### Blocco di testo
14 Maggio 2021
Internazionale

Nel quartiere di Sheikh Jarrah, dove la realtà produce odio

di Amira Hass, giornalista di Haaretz


È domenica 9 maggio, siamo quasi al termine di una conversazione con Abd al Fattah Iskafi nella sua casa a Sheikh Jarrah, quando arriva la notizia che la corte suprema israeliana ha rinviato l’udienza prevista per il giorno dopo sulla sorte di questo quartiere palestinese di Gerusalemme Est. Il tribunale avrebbe dovuto esaminare l’appello contro un ordine di espulsione emesso da una corte minore nei confronti degli Iskafi e di altre famiglie.

Non si può certo dire che Iskafi abbia tratto un sospiro di sollievo quando è venuto a sapere che la seduta si terrà entro trenta giorni. «Mi sento come se fossi stato condannato a morte, ma l’esecuzione continua a essere rinviata di poco. Ora è slittata di nuovo», dice a Haaretz. Comunque, ha respirato più liberamente.

### Dati forniti
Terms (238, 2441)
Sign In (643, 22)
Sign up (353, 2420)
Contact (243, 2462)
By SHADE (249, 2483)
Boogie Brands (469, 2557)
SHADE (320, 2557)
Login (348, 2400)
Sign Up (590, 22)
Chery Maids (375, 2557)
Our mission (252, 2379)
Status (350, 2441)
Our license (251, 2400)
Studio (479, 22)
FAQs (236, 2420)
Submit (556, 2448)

### Scopo del compito
Trascrivi alla lettera il passo dell'articolo su Sheikh Jarrah compreso tra "di Amira Hass, giornalista" e "respirato più liberamente.", estremi inclusi.

### Compito svolto
di Amira Hass, giornalista di Haaretz


È domenica 9 maggio, siamo quasi al termine di una conversazione con Abd al Fattah Iskafi nella sua casa a Sheikh Jarrah, quando arriva la notizia che la corte suprema israeliana ha rinviato l’udienza prevista per il giorno dopo sulla sorte di questo quartiere palestinese di Gerusalemme Est. Il tribunale avrebbe dovuto esaminare l’appello contro un ordine di espulsione emesso da una corte minore nei confronti degli Iskafi e di altre famiglie.

Non si può certo dire che Iskafi abbia tratto un sospiro di sollievo quando è venuto a sapere che la seduta si terrà entro trenta giorni. «Mi sento come se fossi stato condannato a morte, ma l’esecuzione continua a essere rinviata di poco. Ora è slittata di nuovo», dice a Haaretz. Comunque, ha respirato più liberamente.